= John H. Wolfe =

John H. Wolfe is the inventor of model-based clustering for continuous data. Wolfe graduated with a B.A. in mathematics from Caltech and then went to graduate school in psychology at the University of California, Berkeley to work with Robert Tryon.

Around 1959, Paul Lazarsfeld visited Berkeley and gave a lecture on his latent class analysis, which fascinated Wolfe, and led him to start thinking about how one could do the same thing for continuous data. Wolfe's 1963 M.A. thesis is a first, but ultimately failed attempt to do this. After graduating from Berkeley, Wolfe took a job with the US Navy in San Diego first as a computer programmer and then as an operations research analyst.

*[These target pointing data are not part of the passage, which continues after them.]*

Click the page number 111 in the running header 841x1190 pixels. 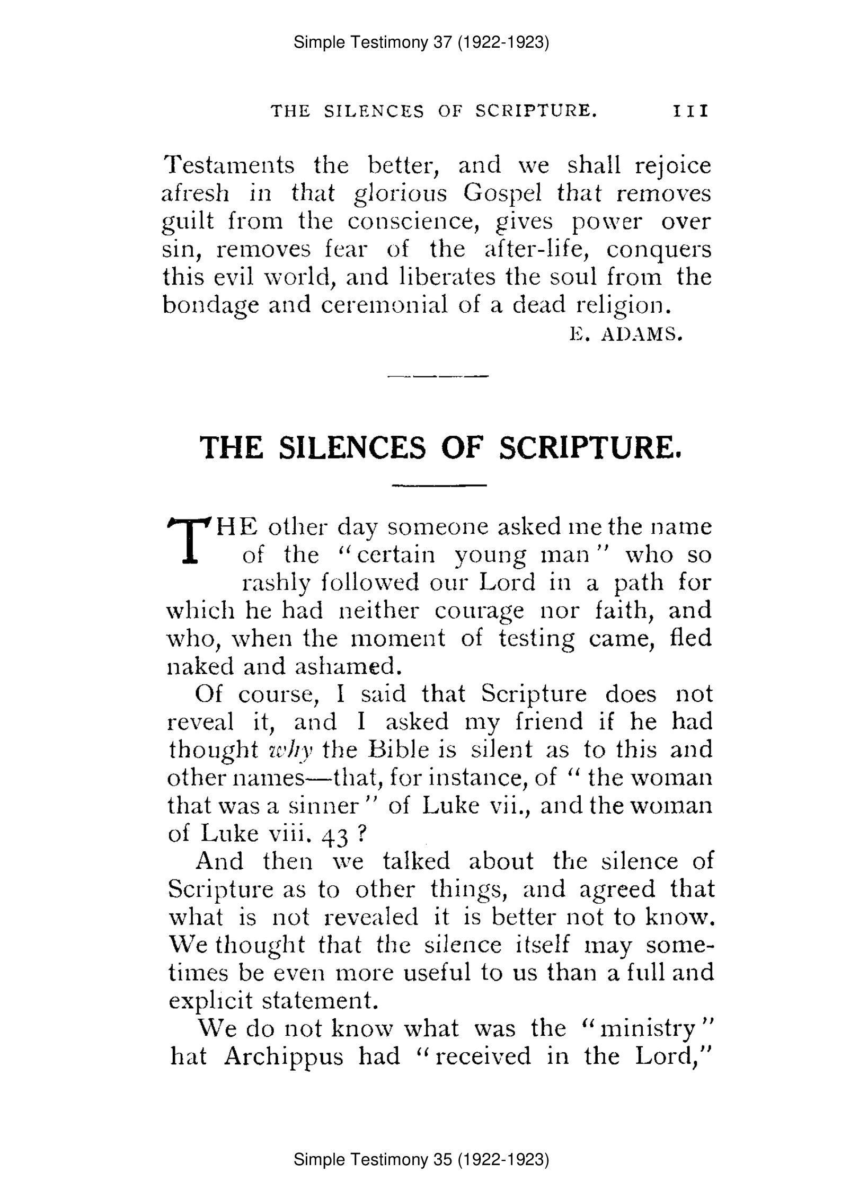(x=690, y=111)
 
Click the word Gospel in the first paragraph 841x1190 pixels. (x=502, y=193)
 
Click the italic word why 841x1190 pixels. (x=291, y=750)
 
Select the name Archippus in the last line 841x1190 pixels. (x=284, y=1056)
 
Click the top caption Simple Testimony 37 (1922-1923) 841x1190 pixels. (x=421, y=42)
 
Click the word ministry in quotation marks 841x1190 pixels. (x=648, y=1029)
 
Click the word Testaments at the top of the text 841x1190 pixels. (x=228, y=165)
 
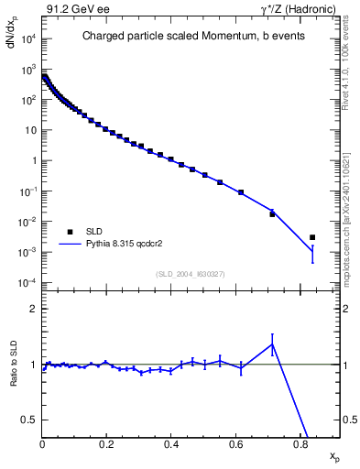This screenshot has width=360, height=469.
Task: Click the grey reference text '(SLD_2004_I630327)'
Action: [191, 273]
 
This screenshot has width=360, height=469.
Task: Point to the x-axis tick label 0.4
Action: [171, 445]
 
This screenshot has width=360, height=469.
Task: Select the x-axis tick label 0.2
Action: [106, 445]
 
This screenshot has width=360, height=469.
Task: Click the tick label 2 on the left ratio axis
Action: [33, 309]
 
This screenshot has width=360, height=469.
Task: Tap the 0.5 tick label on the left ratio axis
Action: [29, 420]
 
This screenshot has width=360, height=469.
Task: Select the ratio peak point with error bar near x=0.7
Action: [272, 344]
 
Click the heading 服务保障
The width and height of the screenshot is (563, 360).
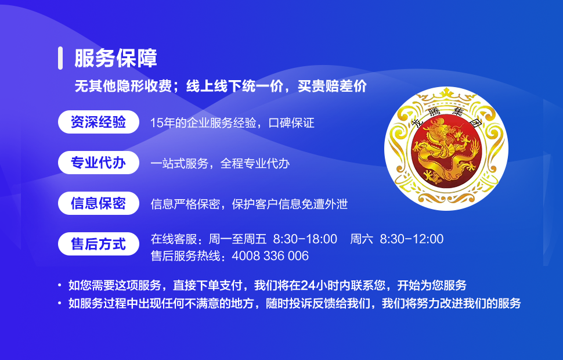click(x=116, y=58)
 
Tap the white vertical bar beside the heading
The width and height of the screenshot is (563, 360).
click(x=60, y=58)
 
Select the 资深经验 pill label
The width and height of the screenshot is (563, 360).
click(x=99, y=122)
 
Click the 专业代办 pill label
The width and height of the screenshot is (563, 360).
click(x=99, y=163)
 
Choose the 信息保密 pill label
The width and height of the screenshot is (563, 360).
click(x=99, y=203)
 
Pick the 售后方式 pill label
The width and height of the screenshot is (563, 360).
click(x=99, y=244)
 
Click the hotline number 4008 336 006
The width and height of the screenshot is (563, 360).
click(x=270, y=256)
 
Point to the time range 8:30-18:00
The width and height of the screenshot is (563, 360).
click(x=305, y=239)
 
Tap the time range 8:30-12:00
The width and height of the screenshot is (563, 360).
click(x=412, y=239)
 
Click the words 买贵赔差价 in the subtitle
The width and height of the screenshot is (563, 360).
click(x=332, y=87)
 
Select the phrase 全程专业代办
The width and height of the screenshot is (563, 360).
click(x=255, y=164)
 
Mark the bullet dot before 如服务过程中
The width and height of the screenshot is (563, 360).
click(x=60, y=303)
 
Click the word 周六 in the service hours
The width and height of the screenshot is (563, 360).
click(x=362, y=239)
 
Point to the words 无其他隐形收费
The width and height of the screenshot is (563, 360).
click(x=123, y=87)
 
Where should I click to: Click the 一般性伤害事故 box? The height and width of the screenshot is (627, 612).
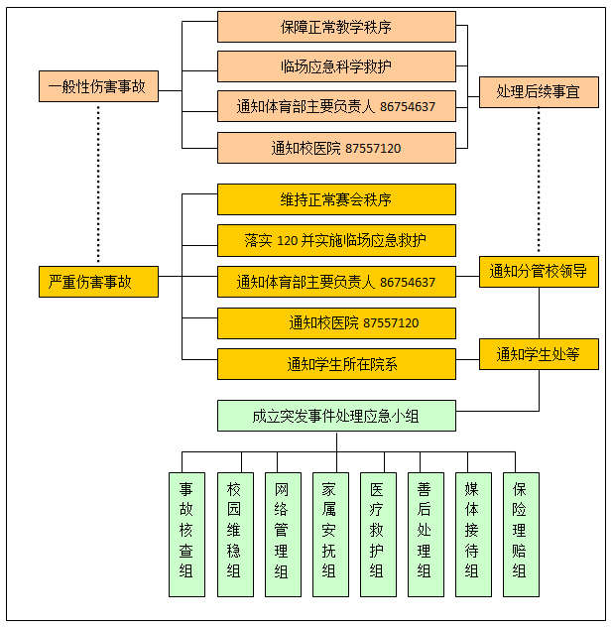point(98,86)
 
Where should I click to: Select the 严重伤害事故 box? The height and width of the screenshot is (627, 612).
point(98,282)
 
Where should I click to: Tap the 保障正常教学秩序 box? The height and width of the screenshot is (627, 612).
point(336,28)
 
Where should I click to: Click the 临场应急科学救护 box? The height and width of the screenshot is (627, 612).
point(336,66)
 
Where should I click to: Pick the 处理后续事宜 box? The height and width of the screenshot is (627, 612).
point(539,92)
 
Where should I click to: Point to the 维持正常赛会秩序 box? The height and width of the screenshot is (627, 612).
point(336,199)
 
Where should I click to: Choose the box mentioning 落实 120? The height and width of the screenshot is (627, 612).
point(336,240)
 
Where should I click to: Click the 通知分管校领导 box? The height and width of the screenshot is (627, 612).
point(539,271)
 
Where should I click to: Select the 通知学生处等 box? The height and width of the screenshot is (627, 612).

He continued his research on clustering and in 1965 he published the paper that invented model-based clustering. He used the mixture of multivariate normal distributions model, estimated it by maximum likelihood using a Newton-Raphson algorithm and gave the expression for the posterior probabilities of membership in each cluster. This paper also contains the first publicly available software for estimating the model, called NORMIX. This was extended and published in a journal by Wolfe (1970).

After 1970, Wolfe worked on other topics, but model-based clustering grew rapidly. Articles on model-based clustering have garnered over 20,000 citations in scientific publications, while two of the most widely used software packages to implement it (the mclust and flexmix R packages) have been downloaded over 14 million times.